Re: [PATCH] cred: Use RCU primitives to access RCU pointers

From: Joel Fernandes
Date: Wed Feb 05 2020 - 20:32:57 EST


On Wed, Jan 29, 2020 at 03:14:56PM +0100, Jann Horn wrote:
> On Wed, Jan 29, 2020 at 7:57 AM Amol Grover <frextrite@xxxxxxxxx> wrote:
> > On Tue, Jan 28, 2020 at 08:09:17PM +0100, Jann Horn wrote:
> > > On Tue, Jan 28, 2020 at 6:04 PM Amol Grover <frextrite@xxxxxxxxx> wrote:
> > > > On Tue, Jan 28, 2020 at 10:30:19AM +0100, Jann Horn wrote:
> > > > > On Tue, Jan 28, 2020 at 8:28 AM Amol Grover <frextrite@xxxxxxxxx> wrote:
> > > > > > task_struct.cred and task_struct.real_cred are annotated by __rcu,
> > > > >
> > > > > task_struct.cred doesn't actually have RCU semantics though, see
> > > > > commit d7852fbd0f0423937fa287a598bfde188bb68c22. For task_struct.cred,
> > > > > it would probably be more correct to remove the __rcu annotation?
> > > >
> > > > Hi Jann,
> > > >
> > > > I went through the commit you mentioned. If I understand it correctly,
> > > > ->cred was not being accessed concurrently (via RCU), hence, a non_rcu
> > > > flag was introduced, which determined if the clean-up should wait for
> > > > RCU grace-periods or not. And since, the changes were 'thread local'
> > > > there was no need to wait for an entire RCU GP to elapse.
> > >
> > > Yeah.
> > >
> > > > The commit too, as you said, mentions the removal of __rcu annotation.
> > > > However, simply removing the annotation won't work, as there are quite a
> > > > few instances where RCU primitives are used. Even get_current_cred()
> > > > uses RCU APIs to get a reference to ->cred.
> > >
> > > Luckily, there aren't too many places that directly access ->cred,
> > > since luckily there are helper functions like get_current_cred() that
> > > will do it for you. Grepping through the kernel, I see:
> [...]
> > > So actually, the number of places that already don't use RCU accessors
> > > is much higher than the number of places that use them.
> > >
> > > > So, currently, maybe we
> > > > should continue to use RCU APIs and leave the __rcu annotation in?
> > > > (Until someone who takes it on himself to remove __rcu annotation and
> > > > fix all the instances). Does that sound good? Or do you want me to
> > > > remove __rcu annotation and get the process started?
> > >
> > > I don't think it's a good idea to add more uses of RCU APIs for
> > > ->cred; you shouldn't "fix" warnings by making the code more wrong.
> > >
> > > If you want to fix this, I think it would be relatively easy to fix
> > > this properly - as far as I can tell, there are only seven places that
> > > you'll have to change, although you may have to split it up into three
> > > patches.
> >
> > Thank you for the detailed analysis. I'll try my best and send you a
> > patch.

Amol, Jann, if I understand the discussion correctly, objects ->cred
point (the subjective creds) are never (or never need to be) RCU-managed.
This makes sense in light of the commit Jann pointed out
(d7852fbd0f0423937fa287a598bfde188bb68c22).

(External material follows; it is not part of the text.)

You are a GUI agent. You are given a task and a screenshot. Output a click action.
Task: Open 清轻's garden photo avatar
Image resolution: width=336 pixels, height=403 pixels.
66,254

How about the following diff as a starting point?

1. Remove all ->cred accessing happening through RCU primitive.
2. Remove __rcu from task_struct ->cred
3. Also I removed the whole non_rcu flag, and introduced a new put_cred_non_rcu() API
which places that task-synchronously use ->cred can overwrite. Callers
doing such accesses like access() can use this API instead.

I have only build tested the below diff and it is likely buggy but Amol you
can use it as a starting point, or we can discuss more on this thread.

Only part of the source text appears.